I'm developing some software that I'm going to eventually sell. I've been thinking about different copy protection mechanisms, both custom and 3rd party. I know that no copy protection is 100% full-proof, but I need to at least try. So I'm looking for some opinions to my approach I'm thinking about:
One method I'm thinking about is just having my software connect to a remote server when it starts up, in order to verify the license based off the MAC address of the ethernet port.
- I'm not sure if the server would be running a MySQL database that retrieves the license information, or what... Is there a more simple way? Maybe some type of encrypted file that is read?
- I would make the software still work if it can't connect to the server. I don't want to lock someone out just because they don't have internet access at that moment in time. In case you are wondering, the software I'm developing is extremely internet/network dependant. So its actually quite unlikely that the user wouldn't have internet access when using it.
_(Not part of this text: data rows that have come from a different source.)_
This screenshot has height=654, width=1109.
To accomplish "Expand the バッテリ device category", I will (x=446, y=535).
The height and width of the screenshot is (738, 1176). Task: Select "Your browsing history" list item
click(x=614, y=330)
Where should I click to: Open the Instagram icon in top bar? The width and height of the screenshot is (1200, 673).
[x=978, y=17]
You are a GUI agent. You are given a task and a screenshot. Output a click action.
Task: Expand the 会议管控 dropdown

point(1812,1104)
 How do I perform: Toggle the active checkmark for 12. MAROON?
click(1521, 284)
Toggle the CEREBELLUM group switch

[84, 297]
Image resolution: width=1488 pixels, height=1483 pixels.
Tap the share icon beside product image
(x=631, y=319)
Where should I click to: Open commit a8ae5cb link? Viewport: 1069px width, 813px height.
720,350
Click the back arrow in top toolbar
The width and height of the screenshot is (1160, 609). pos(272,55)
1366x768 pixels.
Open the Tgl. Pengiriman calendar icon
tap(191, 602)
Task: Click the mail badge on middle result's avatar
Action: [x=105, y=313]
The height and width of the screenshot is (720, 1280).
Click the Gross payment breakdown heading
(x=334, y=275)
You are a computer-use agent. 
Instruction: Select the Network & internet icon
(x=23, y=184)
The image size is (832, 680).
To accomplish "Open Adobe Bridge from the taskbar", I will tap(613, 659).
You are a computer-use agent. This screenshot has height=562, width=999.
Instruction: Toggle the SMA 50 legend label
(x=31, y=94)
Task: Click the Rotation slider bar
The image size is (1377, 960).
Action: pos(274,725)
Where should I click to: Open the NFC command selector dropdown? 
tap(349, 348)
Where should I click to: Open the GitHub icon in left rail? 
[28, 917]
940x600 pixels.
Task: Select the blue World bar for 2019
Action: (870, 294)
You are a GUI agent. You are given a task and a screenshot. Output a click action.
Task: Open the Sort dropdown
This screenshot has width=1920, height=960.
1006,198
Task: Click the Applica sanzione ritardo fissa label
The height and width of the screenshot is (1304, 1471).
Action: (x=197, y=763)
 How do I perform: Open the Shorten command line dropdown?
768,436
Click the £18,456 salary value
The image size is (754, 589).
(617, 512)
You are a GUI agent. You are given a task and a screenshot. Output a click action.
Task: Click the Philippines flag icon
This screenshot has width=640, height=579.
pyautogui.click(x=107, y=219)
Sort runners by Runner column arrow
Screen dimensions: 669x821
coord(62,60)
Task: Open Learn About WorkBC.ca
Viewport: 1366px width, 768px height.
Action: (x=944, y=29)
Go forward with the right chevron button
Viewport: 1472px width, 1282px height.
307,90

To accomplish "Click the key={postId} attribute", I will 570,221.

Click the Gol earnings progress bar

Actually, its pretty useless without internet/network access.
- Anyone know what I would do about computers that have multiple MAC addresses? A lot of motherboards these days have 2 ethernet ports. And most laptops have 1 ethernet, 1 wifi and Bluetooth MAC addresses. I suppose I could just pick a MAC port and run with it. Not sure if it really matters
- A smarty and tricky user could determine the server that the software is connecting to and perhaps add it to their host file so that it always trys to connect to localhost. How likely do you think this is? And do you think its possible for the software to check if this is being done? I guess parsing of the host file could always work. Look for your server address in there and see if its connecting to localhost or something.
- I've considered dongles, but I'm trying to avoid them just because I know they are a pain to work with. Keeping them updated and possibly requiring the customer to run their own license server is a bit too much for me. I've experienced that and it's a bit of a pain that I wouldn't want to put my customers through. Also I'm trying to avoid that extra overhead cost of using 3rd party dongles.
- Also, I'm leaning toward connecting to a remote server to verify authentication as opposed to just sending the user some sort of license file because what happens when the user buys a new computer? I have to send them a replacement license file that will work with their new computer, but they will still be able to use it on their old computer as well. There is no way for me to 'de-authorize' their old computer without asking them to run some program on it or something.
- Also, one important note, with the software I would make it very clear to the user in the EULA that the software connects to a remote server to verify licensing and that no personal information is sent. I know I don't care much for software that does that kinda stuff without me knowing.
Anyways, just looking for some opinions for people who have maybe gone down this kinda road.
It seems like remote-server-dependent-software would be one of the most effective copy-protection mechanisms, not just because of difficulty of circumventing, but also could be pretty easy to manage the licenses on the developers end.